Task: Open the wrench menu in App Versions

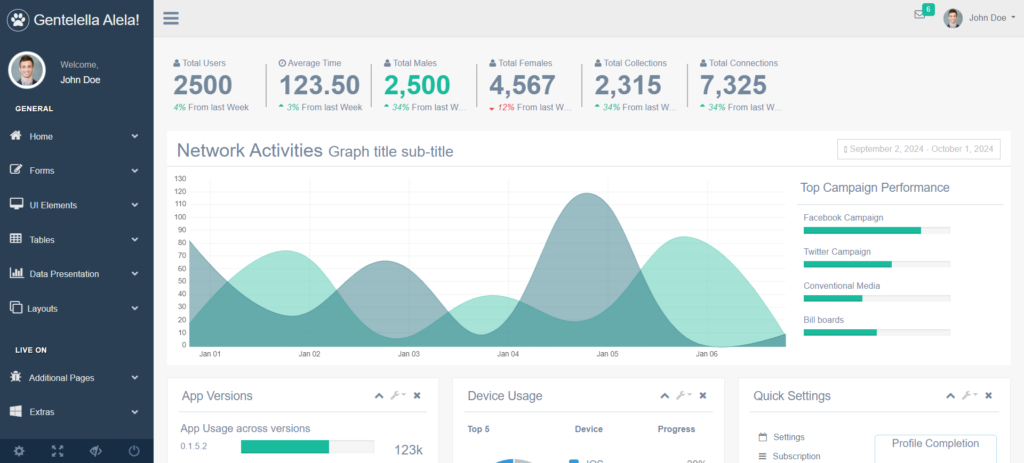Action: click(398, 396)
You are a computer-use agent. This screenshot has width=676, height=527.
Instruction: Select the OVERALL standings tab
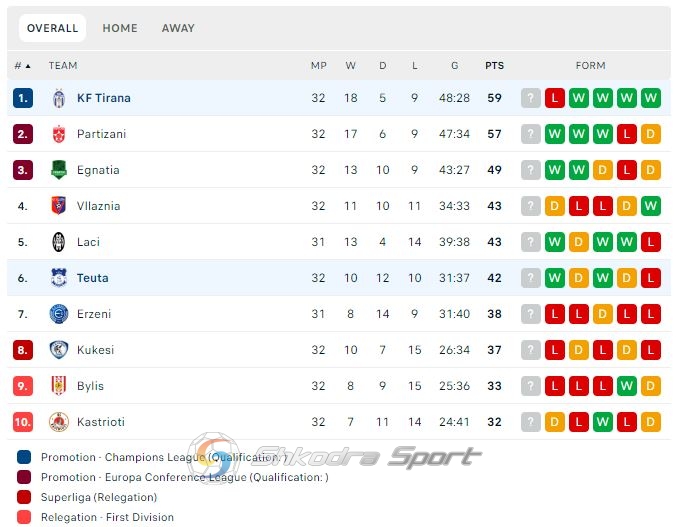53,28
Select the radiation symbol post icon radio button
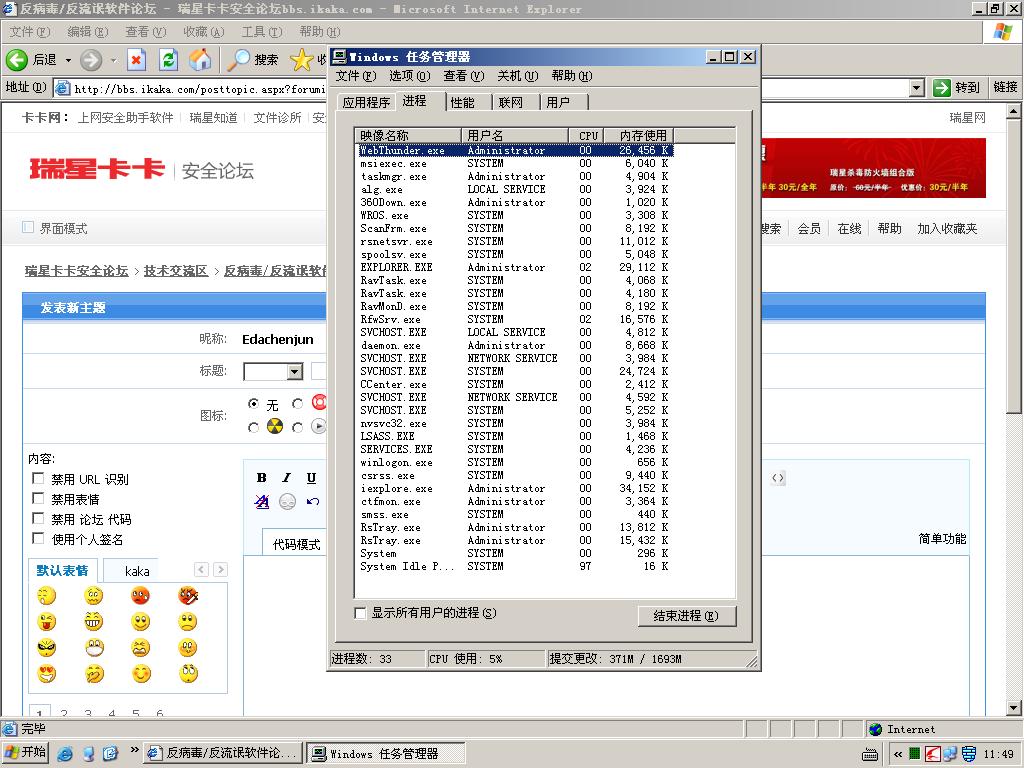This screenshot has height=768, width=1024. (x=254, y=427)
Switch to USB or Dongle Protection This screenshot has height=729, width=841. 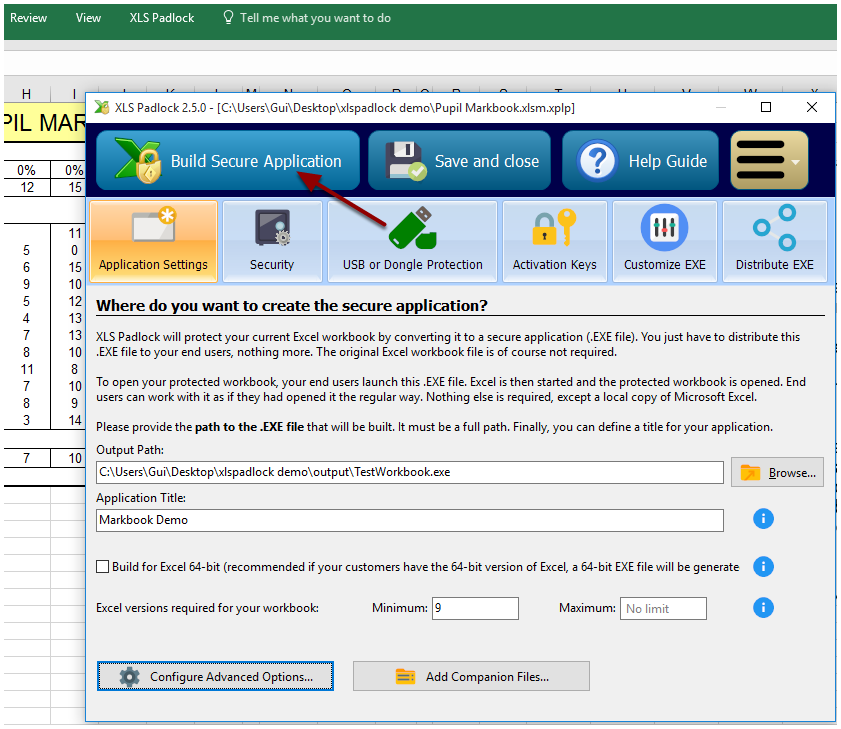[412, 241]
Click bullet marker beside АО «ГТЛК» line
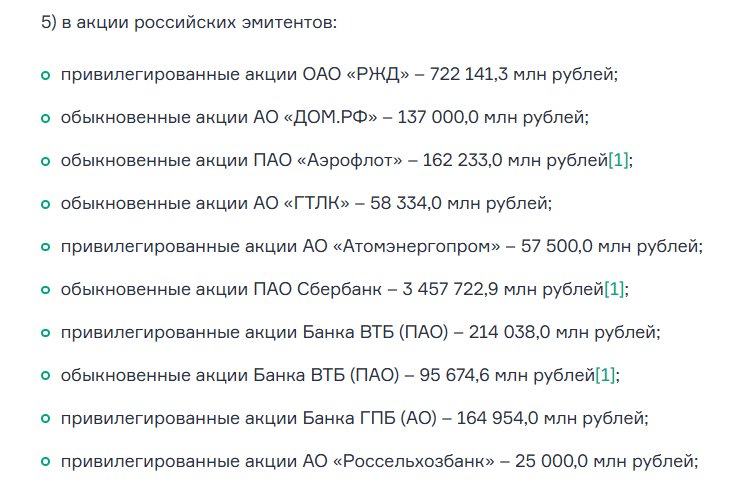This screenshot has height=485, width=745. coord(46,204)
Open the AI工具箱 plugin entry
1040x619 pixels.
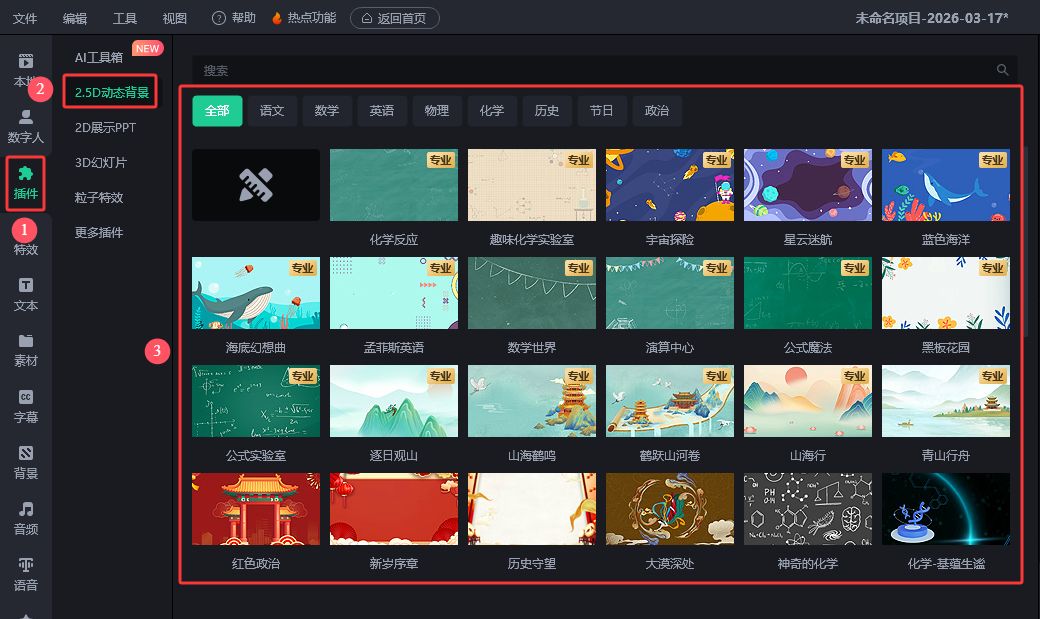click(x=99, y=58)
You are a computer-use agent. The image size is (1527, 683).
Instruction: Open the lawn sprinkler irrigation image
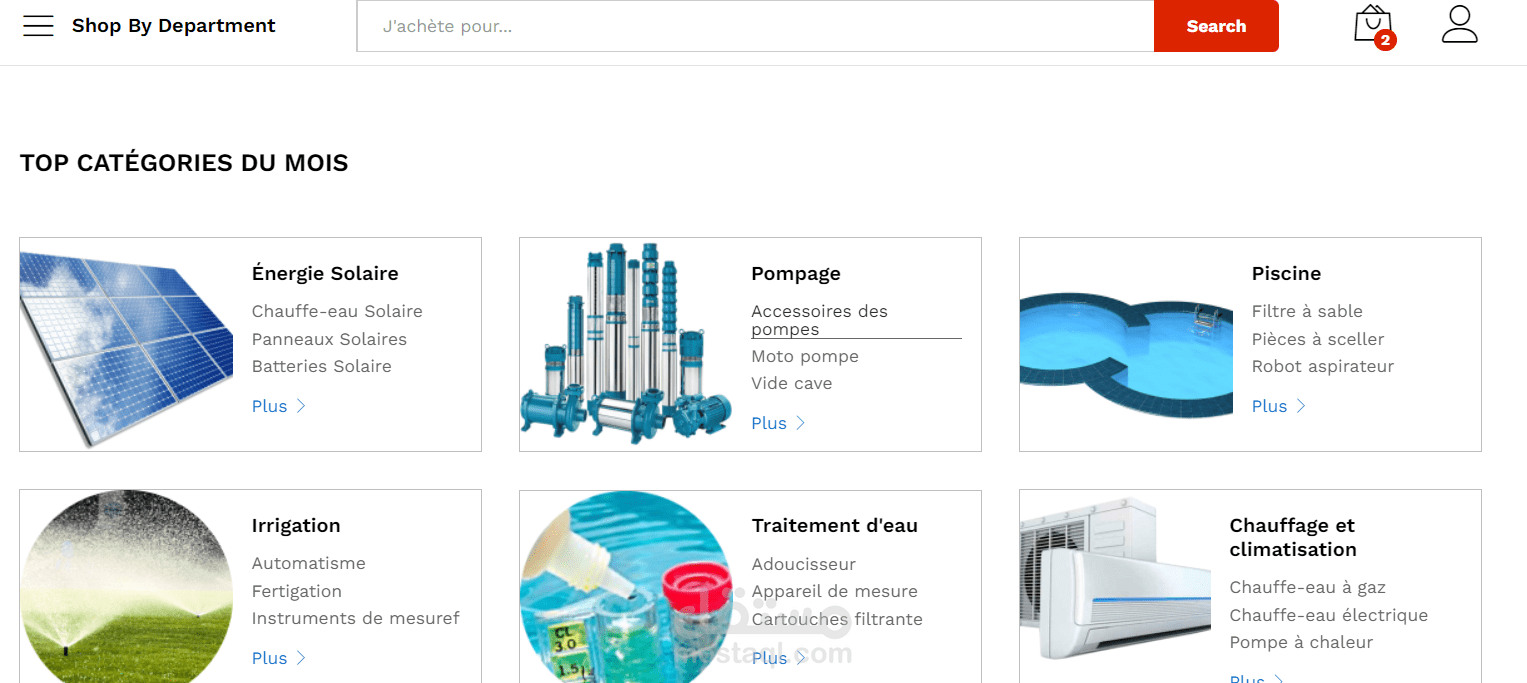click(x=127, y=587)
---------------
◆ Prompt
Format the entries as a numbered list, starting at the line that contains "Click bullet marker" and ending with the last line of the entries, leaving out blank lines and pictures.

◆ Written reply
1. Click bullet marker beside АО «ГТЛК» line
2. This screenshot has height=485, width=745. coord(46,204)
3. Open the AI工具箱 plugin entry
4. 1040x619 pixels.
5. click(x=99, y=58)
6. You are a computer-use agent. The image size is (1527, 683).
7. Instruction: Open the lawn sprinkler irrigation image
8. click(x=127, y=587)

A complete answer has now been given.